◆ **EXERCISE DIRECTIONS**:
Could each record be restated word for word?

◆ **STORED DATA**:
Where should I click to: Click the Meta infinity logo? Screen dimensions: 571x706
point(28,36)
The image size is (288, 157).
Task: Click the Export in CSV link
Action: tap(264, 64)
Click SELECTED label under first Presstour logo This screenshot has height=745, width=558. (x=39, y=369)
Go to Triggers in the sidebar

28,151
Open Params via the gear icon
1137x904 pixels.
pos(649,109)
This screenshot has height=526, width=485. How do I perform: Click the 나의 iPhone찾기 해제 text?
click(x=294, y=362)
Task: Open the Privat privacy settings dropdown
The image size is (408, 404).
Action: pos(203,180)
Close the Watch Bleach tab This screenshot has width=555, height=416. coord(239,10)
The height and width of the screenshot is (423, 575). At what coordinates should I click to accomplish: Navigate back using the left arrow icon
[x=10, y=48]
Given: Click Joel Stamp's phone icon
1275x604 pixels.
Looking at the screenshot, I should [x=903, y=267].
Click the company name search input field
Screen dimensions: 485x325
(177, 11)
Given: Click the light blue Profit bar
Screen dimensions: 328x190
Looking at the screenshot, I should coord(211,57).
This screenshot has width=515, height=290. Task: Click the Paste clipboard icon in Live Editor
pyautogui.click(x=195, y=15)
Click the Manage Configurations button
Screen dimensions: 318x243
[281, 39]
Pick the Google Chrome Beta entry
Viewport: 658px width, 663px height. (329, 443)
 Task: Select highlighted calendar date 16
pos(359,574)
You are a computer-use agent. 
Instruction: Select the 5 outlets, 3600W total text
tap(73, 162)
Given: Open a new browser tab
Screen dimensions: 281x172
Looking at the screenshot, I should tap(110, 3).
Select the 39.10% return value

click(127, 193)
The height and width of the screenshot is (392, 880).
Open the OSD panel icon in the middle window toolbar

◆ **ANSWER TO THIS EXERCISE**:
Where should I click to: Click the Meta infinity logo? Screen dimensions: 571x706
point(28,36)
The image size is (288, 157).
Task: Click the Export in CSV link
Action: tap(264, 64)
Click SELECTED label under first Presstour logo This screenshot has height=745, width=558. (x=39, y=369)
Go to Triggers in the sidebar

28,151
Open Params via the gear icon
1137x904 pixels.
pos(649,109)
This screenshot has height=526, width=485. How do I perform: Click the 나의 iPhone찾기 해제 text?
click(x=294, y=362)
Task: Open the Privat privacy settings dropdown
The image size is (408, 404).
Action: pos(203,180)
Close the Watch Bleach tab This screenshot has width=555, height=416. coord(239,10)
The height and width of the screenshot is (423, 575). At what coordinates should I click to accomplish: Navigate back using the left arrow icon
[x=10, y=48]
Given: Click Joel Stamp's phone icon
1275x604 pixels.
Looking at the screenshot, I should [x=903, y=267].
Click the company name search input field
Screen dimensions: 485x325
(177, 11)
Given: Click the light blue Profit bar
Screen dimensions: 328x190
Looking at the screenshot, I should coord(211,57).
This screenshot has width=515, height=290. Task: Click the Paste clipboard icon in Live Editor
pyautogui.click(x=195, y=15)
Click the Manage Configurations button
Screen dimensions: 318x243
[281, 39]
Pick the Google Chrome Beta entry
Viewport: 658px width, 663px height. (329, 443)
 Task: Select highlighted calendar date 16
pos(359,574)
You are a computer-use agent. 
Instruction: Select the 5 outlets, 3600W total text
tap(73, 162)
Given: Open a new browser tab
Screen dimensions: 281x172
Looking at the screenshot, I should tap(110, 3).
Select the 39.10% return value

click(127, 193)
The height and width of the screenshot is (392, 880).
Open the OSD panel icon in the middle window toolbar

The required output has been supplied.